This is a guest post by Rachel Hills. Rachel Hills is a London-based freelance writer on gender issues. She blogs at Musings of an Inappropriate Woman, and is currently writing a book on young people, sex and identity.
Recently I wrote an article for a ladymag on gay marriage. The article in question being Proper Journalism rather than a blog post in which I can opine at will, I was briefed to cover both sides of the argument accurately and fairly.
As a twentysomething leftie for whom same-sex marriage is a clear cut matter of equality and human rights, this at first left me feeling kind of stumped. I understood that a lot of people didn’t support gay marriage for religious reasons, but there were also plenty of religious people who did support it – or who at least didn’t feel the need to push their beliefs onto other, non-religious people.
Like many who share my views, my instinct was to automatically dismiss those who actively oppose gay marriage as fearful, bigoted and homophobia.
But even fear and bigotry exist for a reason, so I looked at their arguments a little more closely. And I amused to discover that, beneath the surface, the view that marriage-is-between-a-man-and-a-woman-and-a-man-and-a-woman-only can probably be made sense of by the work of a famously gay, leftie French philosopher. Michel Foucault.
In fact, when it came to the political logic underlying their arguments, Foucault and gay marriage opponents had a fair bit in common.
Don’t believe me? Consider the below.
1. They both believe that sexuality is a social construct.
That is, that our sexual preferences and practices aren’t inbuilt, but can change according to the norms and ideals of the day.
Sure, the anti-gay marriage lobby say that married, heterosexual love is only “natural”, but if it was so natural, same-sex marriage wouldn’t be such a threat, would it?
To you and me, it probably seems kind of crazy to suggest that allowing same sex marriage would turn people gay in droves. But maybe we’re just not taking a long enough view.
If you agree that despite all the progress of the last 30 years, we still live in a society that makes it easier to be heterosexual than homosexual, it’s not that great a leap to say that there might be a portion of the population who currently identify as straight who might get a little bit more flexible with their sexual preferences if we lived in a society that was truly free of homophobia.
Marriage equality wouldn’t eradicate homophobia entirely, nor would it undo years of romantic conditioning from Disney films and rom-coms. But it would be a significant stamp of social approval that we currently lack, not to mention visible and culturally viable family model.
This is what anti-gay marriage advocates are really talking about when they worry that allowing same-sex marriage will “encourage” people to “turn gay”. Not that it will automatically flip a switch in every straight person, but that by decreasing homophobia, it might make future generations of young people more comfortable with coming out as gay or bi.
I don’t think they’re entirely wrong on that front, and Foucault probably wouldn’t have thought so either. The difference between them and Foucault, is that they think this is a bad thing.
2. They both believe that sex is a site of power and politics.

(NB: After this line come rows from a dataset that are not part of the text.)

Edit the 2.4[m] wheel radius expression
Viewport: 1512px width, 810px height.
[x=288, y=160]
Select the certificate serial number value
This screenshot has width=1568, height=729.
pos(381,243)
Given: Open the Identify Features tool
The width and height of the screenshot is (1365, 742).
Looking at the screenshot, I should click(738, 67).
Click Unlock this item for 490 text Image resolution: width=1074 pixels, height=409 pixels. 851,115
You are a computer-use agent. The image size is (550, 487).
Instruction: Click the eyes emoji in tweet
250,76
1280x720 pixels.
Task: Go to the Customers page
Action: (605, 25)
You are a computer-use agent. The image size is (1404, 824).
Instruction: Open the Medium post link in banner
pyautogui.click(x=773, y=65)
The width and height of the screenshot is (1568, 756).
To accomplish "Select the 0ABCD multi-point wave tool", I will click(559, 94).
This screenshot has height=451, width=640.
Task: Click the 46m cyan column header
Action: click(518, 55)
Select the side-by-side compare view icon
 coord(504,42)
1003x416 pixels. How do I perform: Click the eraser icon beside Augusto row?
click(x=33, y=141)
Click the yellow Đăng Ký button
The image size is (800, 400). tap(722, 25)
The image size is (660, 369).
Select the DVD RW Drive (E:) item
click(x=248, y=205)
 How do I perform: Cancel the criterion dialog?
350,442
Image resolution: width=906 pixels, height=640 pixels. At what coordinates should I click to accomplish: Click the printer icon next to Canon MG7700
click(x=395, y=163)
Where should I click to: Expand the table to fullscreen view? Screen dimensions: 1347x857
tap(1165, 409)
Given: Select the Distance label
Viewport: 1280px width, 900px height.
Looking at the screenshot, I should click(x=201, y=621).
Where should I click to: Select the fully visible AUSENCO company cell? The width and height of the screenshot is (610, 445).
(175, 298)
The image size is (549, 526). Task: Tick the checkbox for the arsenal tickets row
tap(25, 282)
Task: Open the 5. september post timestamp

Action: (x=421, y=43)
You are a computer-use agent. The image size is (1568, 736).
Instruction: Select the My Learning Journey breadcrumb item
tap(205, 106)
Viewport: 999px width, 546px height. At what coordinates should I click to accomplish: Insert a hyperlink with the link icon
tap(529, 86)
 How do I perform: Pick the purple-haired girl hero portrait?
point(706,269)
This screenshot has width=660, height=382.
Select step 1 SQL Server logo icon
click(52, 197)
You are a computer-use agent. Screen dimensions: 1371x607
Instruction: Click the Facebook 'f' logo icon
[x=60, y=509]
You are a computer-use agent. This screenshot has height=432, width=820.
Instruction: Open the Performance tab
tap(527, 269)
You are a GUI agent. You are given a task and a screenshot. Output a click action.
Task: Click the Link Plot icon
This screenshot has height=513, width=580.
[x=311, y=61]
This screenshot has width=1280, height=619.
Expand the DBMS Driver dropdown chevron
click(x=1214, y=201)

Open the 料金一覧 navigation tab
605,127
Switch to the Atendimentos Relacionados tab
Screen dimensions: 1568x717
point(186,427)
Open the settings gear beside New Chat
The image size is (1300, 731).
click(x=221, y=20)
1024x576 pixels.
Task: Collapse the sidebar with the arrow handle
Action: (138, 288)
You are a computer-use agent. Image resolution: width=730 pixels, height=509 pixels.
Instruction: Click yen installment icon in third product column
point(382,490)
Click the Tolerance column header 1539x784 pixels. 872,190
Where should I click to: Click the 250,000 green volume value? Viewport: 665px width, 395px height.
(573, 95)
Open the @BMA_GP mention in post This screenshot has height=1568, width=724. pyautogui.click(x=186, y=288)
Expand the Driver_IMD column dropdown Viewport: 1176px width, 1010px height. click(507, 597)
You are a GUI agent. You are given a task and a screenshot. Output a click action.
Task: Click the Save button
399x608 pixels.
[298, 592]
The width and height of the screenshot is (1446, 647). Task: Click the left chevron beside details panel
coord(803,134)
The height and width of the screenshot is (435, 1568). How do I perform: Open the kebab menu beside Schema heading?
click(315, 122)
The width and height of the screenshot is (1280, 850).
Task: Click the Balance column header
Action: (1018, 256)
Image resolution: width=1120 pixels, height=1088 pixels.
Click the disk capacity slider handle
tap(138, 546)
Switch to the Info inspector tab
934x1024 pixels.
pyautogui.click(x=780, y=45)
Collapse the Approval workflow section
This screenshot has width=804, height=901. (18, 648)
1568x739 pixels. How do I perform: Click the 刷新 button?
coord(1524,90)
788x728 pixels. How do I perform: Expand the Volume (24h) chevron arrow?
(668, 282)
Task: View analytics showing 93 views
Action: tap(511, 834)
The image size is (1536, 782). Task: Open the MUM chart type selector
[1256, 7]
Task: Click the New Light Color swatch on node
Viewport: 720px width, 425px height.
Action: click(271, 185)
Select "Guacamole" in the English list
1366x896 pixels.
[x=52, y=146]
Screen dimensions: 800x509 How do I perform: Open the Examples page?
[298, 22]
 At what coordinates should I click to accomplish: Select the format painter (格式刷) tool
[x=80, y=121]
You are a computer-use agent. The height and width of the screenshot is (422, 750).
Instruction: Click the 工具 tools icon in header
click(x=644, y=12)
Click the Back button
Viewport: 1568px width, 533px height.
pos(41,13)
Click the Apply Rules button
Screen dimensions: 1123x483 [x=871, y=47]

Foucault argued that the everyday sexual norms we take for granted actually served a deeper regulatory purpose: to incentivize married, straight reproductive sex amongst the bourgeois set, and boost the number of bourgeois babies in the process.
The anti-gay marriage lobby also believes that marriage-between-a-man-and-a-woman-and-between-a-man-a-woman-only serves a deeper regulatory purpose: to incentivise heterosexual unions formed with the intent of producing children. And how do they incentivise these unions? By endowing them with unique social and economic rewards that people who aren’t in said unions are unable to access.
One point that is often glossed in debates around same-sex marriage is that supporters and opponents are working with different definitions of marriage. And not just in the religious sense, either. There is a fundamental mismatch in how and why the two groups value the institution.
While liberal, secular types view marriage as the coming together of two people who love each other and want to spend the rest of their life together, anti-gay marriage lobbyists view it as a union for the production of families and children (never mind that a growing number of same-sex couples are building families and having children of their own).
In their view, heterosexual couples with kids genuinely are superior to deliberately childless heterosexual couples and to gay couples, and genuinely deserve to be awarded privileges other couples aren’t.
Don’t get me wrong – I’m not saying these views don’t constitute homophobia. They absolutely do. And like all homophobia, they’re grounded in fear and prejudice. They’re just not grounded in mindless fear and prejudice.
To the contrary, they have a pretty clear political logic to them, even if we disagree with their conclusions. And understanding isn’t just the first step towards empathy and engagement: it’s also the first step to having a useful debate.